People on social media say stick with cash as you will lose if you invest. Are they right?

Julian - Beanstalk Co-founder 2 min reading
People on social media say stick with cash as you will lose if you invest. Are they right?

If you spend any time on X.com (formerly twitter) reading comments about investing or opening a stocks & shares ISA, you will undoubtedly see posts such as the following:

  • “Don’t use a stocks & shares ISA, you will lose in the end”
  • “My old man told me stock market is like gambling; I’m definitely not risking my money on it”
  • “Why stocks & shares, you can lose more than you put in”

So are these naysayers correct in advising people to stick to cash savings or is it more complicated?

At one level they are right:

When you invest in shares, the market value of those shares and therefore the value of your investment can go up and down for a range of reasons and you could end up with less than you invested. If you are completely uncomfortable with that risk, ie: the chance that you end up with losses on your investment, then investing is probably not for you.

It should be said however that keeping your savings in cash is not completely risk free. Savers are exposed to the risk of inflation: if the inflation rate is higher than the interest rate on your savings, then over time the value of your savings could be eroded in that your money will be able to buy less than it could at the start. There is also a small chance that the savings provider fails although you can eliminate this risk by ensuring that they are covered by the FSCS deposit protection scheme which covers deposits of up to £85,000 in UK authorised banks, building societies or credit unions.

But could you lose it all if you invest?

Well it rather depends what you invest in. If you buy shares in just one company, then if that company goes bankrupt the shares could end up worthless. However if you invest in a diversified portfolio of shares in different companies or in a fund that invests in a wide range of companies, such as an index tracker that tracks performance of the overall stock market, the risk is much lower. Some companies might go into administration, but it is hard to imagine a scenario where all companies go bust or where the value of the overall stock market goes to zero.

So why invest then if there is a risk that you might lose money?

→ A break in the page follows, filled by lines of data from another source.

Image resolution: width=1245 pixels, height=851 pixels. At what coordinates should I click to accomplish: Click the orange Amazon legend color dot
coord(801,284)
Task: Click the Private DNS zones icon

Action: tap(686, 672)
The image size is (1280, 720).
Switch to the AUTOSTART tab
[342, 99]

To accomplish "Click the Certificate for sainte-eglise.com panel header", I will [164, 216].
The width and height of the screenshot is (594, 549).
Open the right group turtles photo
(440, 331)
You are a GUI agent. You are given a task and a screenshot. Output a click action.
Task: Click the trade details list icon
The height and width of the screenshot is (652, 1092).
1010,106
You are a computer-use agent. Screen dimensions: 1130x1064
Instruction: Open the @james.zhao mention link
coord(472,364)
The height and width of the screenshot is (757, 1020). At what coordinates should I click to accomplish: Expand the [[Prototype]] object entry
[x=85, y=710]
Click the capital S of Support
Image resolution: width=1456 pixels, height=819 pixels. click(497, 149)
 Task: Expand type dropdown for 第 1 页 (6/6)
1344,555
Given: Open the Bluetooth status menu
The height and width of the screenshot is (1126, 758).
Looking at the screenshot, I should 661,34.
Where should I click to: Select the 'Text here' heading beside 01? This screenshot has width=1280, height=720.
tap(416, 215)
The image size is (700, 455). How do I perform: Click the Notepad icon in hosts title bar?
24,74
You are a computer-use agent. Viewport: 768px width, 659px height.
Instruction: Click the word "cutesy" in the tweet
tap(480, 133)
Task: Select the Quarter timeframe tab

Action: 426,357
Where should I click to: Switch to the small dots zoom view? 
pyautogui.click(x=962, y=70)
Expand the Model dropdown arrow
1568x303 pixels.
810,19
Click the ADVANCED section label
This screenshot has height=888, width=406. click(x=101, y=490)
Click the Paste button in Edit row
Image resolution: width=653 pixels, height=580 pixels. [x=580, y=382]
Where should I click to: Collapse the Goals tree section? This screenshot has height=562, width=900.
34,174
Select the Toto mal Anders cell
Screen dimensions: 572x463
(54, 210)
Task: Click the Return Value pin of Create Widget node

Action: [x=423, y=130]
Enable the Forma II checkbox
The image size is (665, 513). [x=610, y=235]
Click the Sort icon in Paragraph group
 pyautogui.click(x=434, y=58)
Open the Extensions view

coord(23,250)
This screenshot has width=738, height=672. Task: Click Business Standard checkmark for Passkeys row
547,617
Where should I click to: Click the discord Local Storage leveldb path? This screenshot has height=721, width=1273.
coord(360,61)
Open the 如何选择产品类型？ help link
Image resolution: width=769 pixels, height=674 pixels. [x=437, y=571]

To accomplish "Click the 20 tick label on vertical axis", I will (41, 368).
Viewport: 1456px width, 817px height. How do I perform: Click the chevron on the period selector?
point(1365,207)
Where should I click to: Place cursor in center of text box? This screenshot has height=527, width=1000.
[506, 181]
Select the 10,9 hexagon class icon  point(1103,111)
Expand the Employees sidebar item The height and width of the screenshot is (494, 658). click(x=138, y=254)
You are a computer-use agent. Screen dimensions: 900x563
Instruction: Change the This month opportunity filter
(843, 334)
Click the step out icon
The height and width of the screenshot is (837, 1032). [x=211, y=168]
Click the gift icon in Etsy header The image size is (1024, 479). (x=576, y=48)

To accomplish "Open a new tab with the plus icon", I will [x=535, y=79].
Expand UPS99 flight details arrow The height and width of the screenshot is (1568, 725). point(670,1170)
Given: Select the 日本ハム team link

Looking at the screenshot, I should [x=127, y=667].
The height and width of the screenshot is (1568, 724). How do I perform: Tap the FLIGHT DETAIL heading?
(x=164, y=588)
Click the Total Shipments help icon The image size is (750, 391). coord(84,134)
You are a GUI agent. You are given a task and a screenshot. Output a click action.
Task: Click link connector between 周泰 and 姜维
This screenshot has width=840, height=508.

The main reason is that returns on shares have historically outperformed cash, particularly over longer time periods such as multiple years. Although past performance should not be used as a predictor of future performance, over the last 10 years the MSCI global index, for example, grew at an average rate of 11.1%*. Over the same period, the UK base rate was below 1%, only reaching 5.25% between October 23 and July 24.

If you had kept your money in cash savings during these 10 years, then you would have missed out and the impact is even more marked over longer time frames. Fidelity International data shows that if you had put £1,000 into US treasury bills (a proxy for cash) on 31st December 1999, by 30th April 2025 it would have been worth £1,714. If you have put the same £1,000 into global shares (using the MSCI world index as a proxy), it would have been worth £4,926 or nearly three times as much. At times (for example during the 2008/9 crash), cash would have been worth more but for just under 80% of the time period, shares were the better performer.

This potential for extra growth is why some chose to invest when they are saving for the longer term. It is one of the reasons why pensions are often invested in a diversified portfolio of investments rather than just left in a cash savings account.

So the X.com posters may be partly right but they are not necessarily telling the whole story.